Extracted material start

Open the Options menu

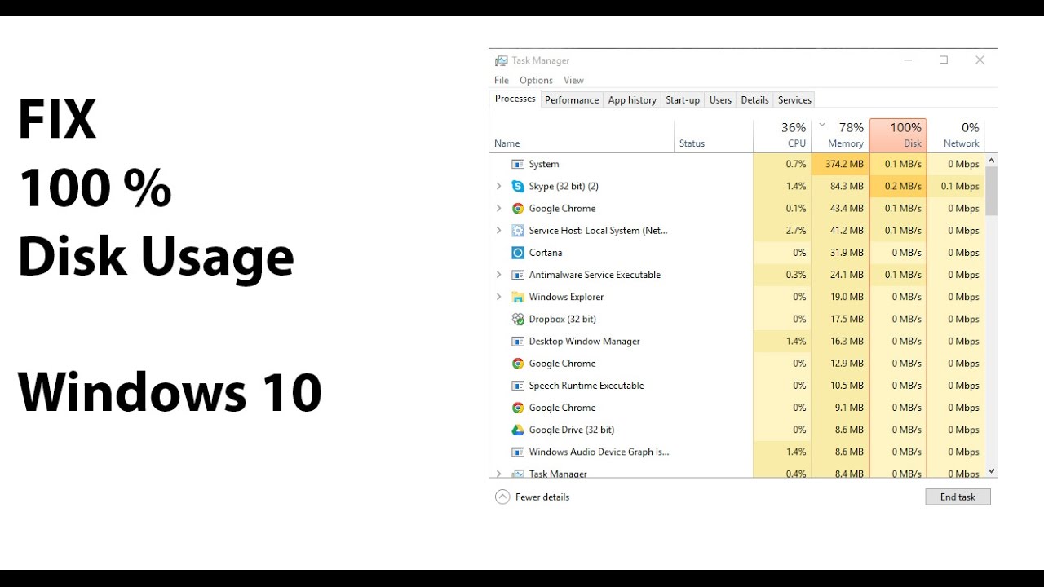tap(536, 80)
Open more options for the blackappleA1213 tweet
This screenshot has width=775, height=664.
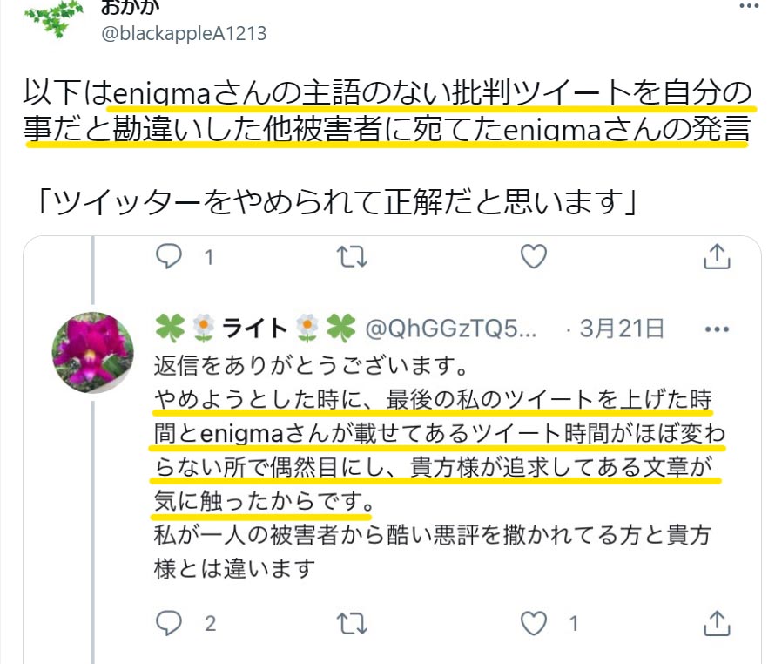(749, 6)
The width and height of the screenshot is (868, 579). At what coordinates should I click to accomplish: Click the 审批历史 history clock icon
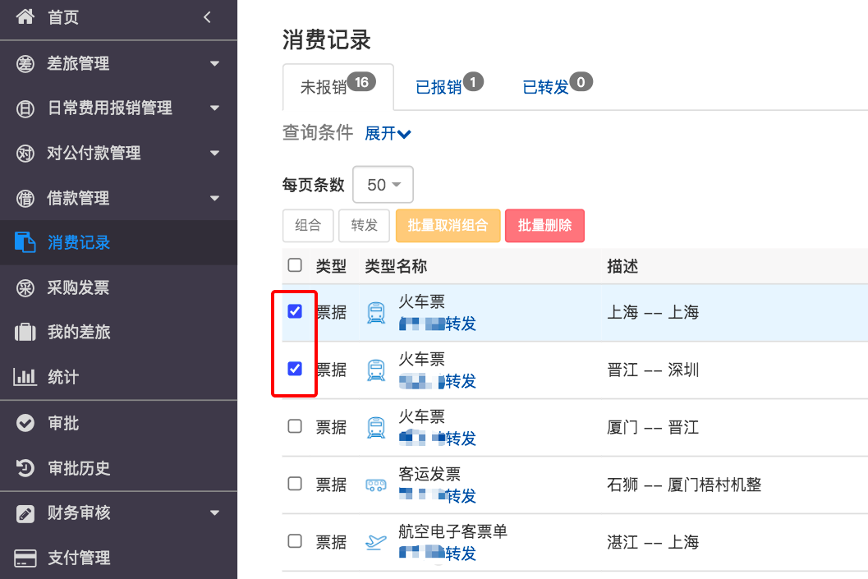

Extracted material end

§ Stated task: Could you turn all of the records above into a numbered list, skipping blank lines and leaving the pictures out?

§ Full answer:
1. Open the Options menu
2. tap(536, 80)
3. Open more options for the blackappleA1213 tweet
4. This screenshot has width=775, height=664.
5. (749, 6)
6. The width and height of the screenshot is (868, 579). At what coordinates should I click to accomplish: Click the 审批历史 history clock icon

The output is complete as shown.